Origins of Retributive Justice
Theologies of atonement and penal practice are tightly intertwined in Western Christian culture. Satisfaction theory, first articulated by Anselm, is one of the most dominant and enduring atonement theories, stipulating that human sin offended “the honor of God and brought disharmony and injustice into the universe” and required a “debt payment . . . to restore God’s honor or to restore order and justice in the universe.” As J. Denny Weaver explains, the “voluntary death of Jesus paid or satisfied a debt to God’s honor that sinful humans had no way of paying themselves.”1 In his book, God’s Just Vengeance, Timothy Gorringe asserts that the penal system in England, for example, has its roots in this especially virulent version of atonement theology, which “provided one of the subtlest and most profound of . . . justifications, not only for hanging but for retributive punishment in general.”2 More specifically, he argues that the “connection of satisfaction theory with the retributive justice theory of punishment was a commonplace of late nineteenth-century theology. . . . In fact, satisfaction theory emerged in the eleventh century, at exactly the time as the criminal law took shape.”3 Satisfaction theory, in other words, finds its penal equivalent in retributive justice.

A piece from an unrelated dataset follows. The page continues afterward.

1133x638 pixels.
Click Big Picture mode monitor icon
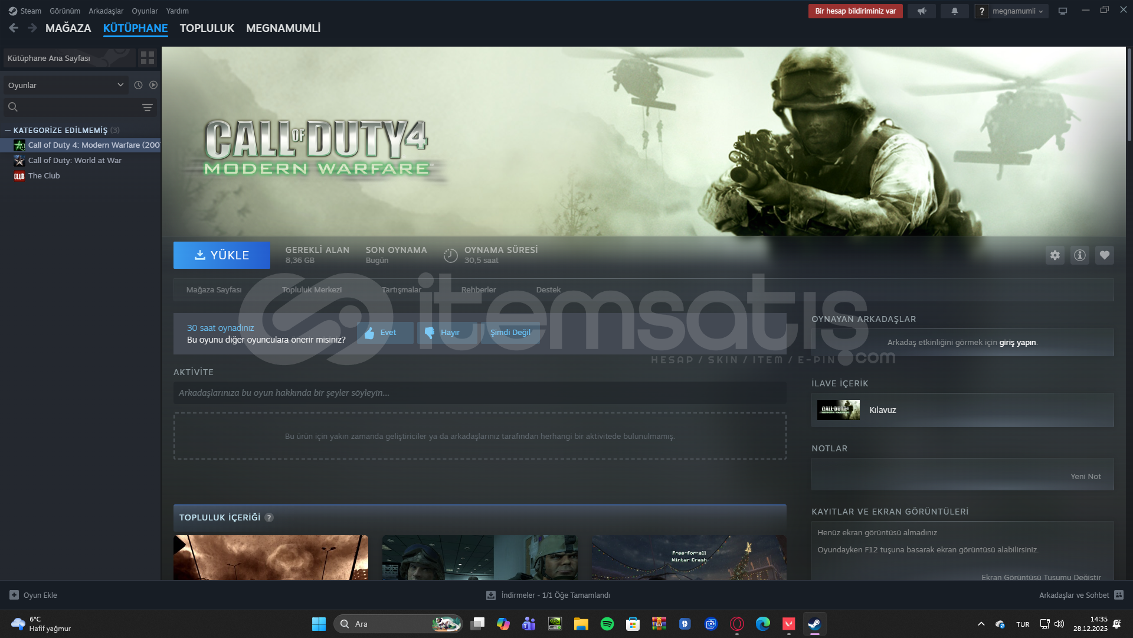[1063, 11]
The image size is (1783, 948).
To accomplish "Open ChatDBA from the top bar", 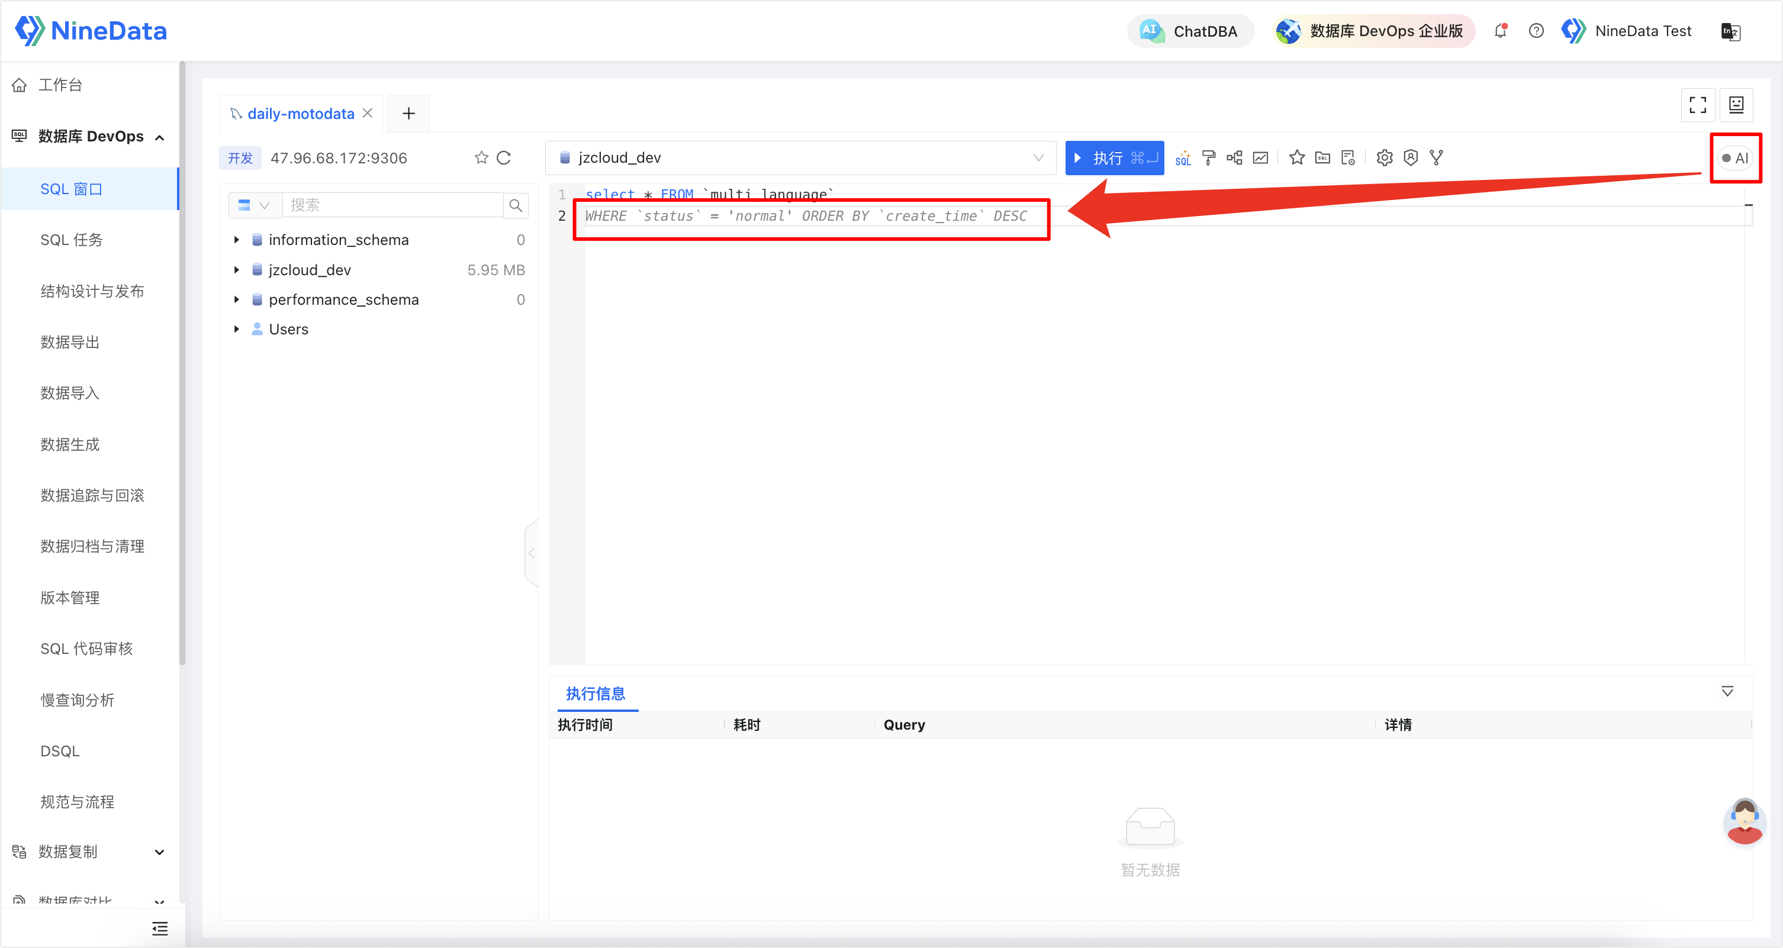I will point(1190,31).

Retributive justice became central to North American Protestantism after the Reformation. As Diarmaid MacCulloch writes, “One of the most important consequences of the European Reformation was the export of a militant form of English Protestantism to North America,”4 of which retributive justice was an element. As late as the nineteenth century, theologian William Paley explicitly linked the divine infliction of pain to the satisfaction of justice: “By the satisfaction of justice, I mean the retribution of so much pain for so much guilt; which . . . we expect at the hand of God, and which we are accustomed to consider as the order of things that . . . justice dictates and requires.”5 The philosopher Friedrich Nietzsche’s analysis of the psychology behind such versions of justice seems accurate: “Every injury has its equivalent and can actually be paid back, even if only through the pain of the culprit. . . . To what extent can suffering balance debts of guilt? To the extent that to make suffer was in the highest degree pleasurable [emphases original].”6 Therefore, Christ’s suffering provides the satisfaction necessary to zero out the sum total of human offense, resulting in a state of equilibrium. In this view, not only is the suffering and crucifixion of Christ necessary to repair the damage initiated by Adam’s sinful fall, satisfaction theology emphasizes that only the punishment inflicted upon the innocent Christ at the behest of the Father can assuage his anger toward Adam and Eve and their subsequent human family.